_What is required_: Please write out the final portion of the records below exactly: the line containing "You are a computer-use agent. Viewport: 877px", every line after it, and nothing else.

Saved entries
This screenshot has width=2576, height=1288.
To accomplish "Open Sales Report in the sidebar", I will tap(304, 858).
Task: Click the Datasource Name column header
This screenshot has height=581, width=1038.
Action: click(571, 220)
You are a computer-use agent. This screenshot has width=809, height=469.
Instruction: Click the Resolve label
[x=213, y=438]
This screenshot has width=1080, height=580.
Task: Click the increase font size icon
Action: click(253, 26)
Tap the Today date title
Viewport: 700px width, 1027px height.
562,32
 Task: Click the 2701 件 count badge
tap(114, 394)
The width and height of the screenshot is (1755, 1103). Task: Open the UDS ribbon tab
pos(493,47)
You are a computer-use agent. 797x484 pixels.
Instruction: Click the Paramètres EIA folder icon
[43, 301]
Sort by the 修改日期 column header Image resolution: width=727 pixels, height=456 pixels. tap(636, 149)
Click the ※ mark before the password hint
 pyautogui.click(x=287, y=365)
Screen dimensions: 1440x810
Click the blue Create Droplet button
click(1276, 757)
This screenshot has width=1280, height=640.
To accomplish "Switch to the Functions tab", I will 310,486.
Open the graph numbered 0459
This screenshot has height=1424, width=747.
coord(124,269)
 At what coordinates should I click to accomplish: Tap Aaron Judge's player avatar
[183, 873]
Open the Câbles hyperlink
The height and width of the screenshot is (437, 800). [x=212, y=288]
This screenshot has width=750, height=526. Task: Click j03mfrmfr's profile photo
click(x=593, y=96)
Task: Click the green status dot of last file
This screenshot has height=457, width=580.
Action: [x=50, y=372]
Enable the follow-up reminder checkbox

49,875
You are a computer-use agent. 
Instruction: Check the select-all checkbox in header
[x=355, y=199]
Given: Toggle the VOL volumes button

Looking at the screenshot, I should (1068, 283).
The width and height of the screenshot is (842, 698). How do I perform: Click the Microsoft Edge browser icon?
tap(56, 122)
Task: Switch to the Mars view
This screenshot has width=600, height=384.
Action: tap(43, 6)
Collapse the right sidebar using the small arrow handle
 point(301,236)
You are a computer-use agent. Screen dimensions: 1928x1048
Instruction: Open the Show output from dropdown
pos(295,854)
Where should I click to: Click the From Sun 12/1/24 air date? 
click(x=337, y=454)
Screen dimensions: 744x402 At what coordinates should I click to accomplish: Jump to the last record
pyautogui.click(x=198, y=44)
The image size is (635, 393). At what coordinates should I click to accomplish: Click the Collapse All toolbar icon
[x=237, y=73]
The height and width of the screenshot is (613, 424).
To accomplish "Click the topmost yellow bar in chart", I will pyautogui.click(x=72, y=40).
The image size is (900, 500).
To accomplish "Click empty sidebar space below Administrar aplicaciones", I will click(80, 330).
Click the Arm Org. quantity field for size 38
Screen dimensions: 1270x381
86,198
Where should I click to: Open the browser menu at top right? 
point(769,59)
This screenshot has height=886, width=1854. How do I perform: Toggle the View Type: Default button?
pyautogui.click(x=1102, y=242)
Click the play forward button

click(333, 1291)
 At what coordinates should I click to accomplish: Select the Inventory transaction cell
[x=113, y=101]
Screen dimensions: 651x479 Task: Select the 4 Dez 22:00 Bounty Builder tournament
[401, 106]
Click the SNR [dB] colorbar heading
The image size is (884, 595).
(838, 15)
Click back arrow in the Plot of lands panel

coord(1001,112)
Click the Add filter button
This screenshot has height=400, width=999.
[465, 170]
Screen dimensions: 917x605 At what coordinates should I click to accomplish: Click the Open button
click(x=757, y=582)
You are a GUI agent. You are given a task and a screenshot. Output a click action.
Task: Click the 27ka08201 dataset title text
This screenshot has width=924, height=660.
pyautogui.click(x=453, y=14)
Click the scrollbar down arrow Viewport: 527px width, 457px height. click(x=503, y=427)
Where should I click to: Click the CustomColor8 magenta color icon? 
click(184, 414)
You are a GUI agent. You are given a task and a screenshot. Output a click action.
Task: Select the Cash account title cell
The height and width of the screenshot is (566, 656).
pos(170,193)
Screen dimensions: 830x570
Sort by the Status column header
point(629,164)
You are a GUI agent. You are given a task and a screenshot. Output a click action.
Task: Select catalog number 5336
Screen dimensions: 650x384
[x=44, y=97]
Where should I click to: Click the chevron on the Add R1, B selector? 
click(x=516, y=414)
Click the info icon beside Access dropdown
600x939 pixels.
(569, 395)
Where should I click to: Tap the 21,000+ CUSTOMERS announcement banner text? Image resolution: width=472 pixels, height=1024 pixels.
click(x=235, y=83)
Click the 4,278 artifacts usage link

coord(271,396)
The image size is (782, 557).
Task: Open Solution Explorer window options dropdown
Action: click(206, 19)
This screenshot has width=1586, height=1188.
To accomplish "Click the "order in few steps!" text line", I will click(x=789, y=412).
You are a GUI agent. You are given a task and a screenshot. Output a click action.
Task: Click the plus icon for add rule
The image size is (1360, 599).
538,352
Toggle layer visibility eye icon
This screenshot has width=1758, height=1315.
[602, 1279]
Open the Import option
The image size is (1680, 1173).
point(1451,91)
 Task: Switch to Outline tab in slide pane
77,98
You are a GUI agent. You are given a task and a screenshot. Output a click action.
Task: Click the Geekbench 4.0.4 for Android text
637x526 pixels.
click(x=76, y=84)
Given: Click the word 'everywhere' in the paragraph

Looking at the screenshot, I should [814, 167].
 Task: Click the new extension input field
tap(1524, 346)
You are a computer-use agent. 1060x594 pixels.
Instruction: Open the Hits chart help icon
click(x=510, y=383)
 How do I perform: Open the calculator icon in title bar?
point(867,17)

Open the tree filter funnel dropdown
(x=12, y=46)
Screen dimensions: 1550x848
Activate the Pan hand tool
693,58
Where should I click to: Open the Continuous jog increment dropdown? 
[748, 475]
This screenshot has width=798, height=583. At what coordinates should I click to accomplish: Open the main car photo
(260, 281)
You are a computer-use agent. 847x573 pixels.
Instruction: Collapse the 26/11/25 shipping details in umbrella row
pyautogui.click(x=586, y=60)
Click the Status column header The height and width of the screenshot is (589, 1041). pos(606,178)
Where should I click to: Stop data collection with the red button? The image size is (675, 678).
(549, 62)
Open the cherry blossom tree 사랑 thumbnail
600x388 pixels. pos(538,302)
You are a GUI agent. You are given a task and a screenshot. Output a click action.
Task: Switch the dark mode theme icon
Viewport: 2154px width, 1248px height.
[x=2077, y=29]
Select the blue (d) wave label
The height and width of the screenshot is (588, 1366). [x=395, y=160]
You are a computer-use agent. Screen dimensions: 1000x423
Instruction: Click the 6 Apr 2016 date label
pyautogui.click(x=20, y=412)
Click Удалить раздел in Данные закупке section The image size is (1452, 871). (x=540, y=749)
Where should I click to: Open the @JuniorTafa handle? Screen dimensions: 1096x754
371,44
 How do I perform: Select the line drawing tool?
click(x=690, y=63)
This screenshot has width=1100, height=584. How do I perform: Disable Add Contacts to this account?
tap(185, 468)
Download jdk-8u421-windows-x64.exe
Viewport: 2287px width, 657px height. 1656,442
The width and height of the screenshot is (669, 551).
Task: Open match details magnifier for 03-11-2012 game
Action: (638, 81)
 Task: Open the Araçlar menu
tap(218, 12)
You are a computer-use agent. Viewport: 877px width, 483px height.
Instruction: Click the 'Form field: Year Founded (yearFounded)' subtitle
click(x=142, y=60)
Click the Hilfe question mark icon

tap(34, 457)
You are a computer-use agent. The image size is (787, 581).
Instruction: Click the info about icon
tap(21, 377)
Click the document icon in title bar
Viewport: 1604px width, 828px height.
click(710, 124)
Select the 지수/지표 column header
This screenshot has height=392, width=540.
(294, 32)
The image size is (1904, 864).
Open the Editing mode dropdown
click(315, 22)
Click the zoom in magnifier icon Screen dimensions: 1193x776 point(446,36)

_Exercise output_:
You are a computer-use agent. Viewport: 877px width, 483px height.
Instruction: Click the 'Form field: Year Founded (yearFounded)' subtitle
click(x=142, y=60)
Click the Hilfe question mark icon

tap(34, 457)
You are a computer-use agent. The image size is (787, 581).
Instruction: Click the info about icon
tap(21, 377)
Click the document icon in title bar
Viewport: 1604px width, 828px height.
click(710, 124)
Select the 지수/지표 column header
This screenshot has height=392, width=540.
(294, 32)
The image size is (1904, 864).
Open the Editing mode dropdown
click(315, 22)
Click the zoom in magnifier icon Screen dimensions: 1193x776 point(446,36)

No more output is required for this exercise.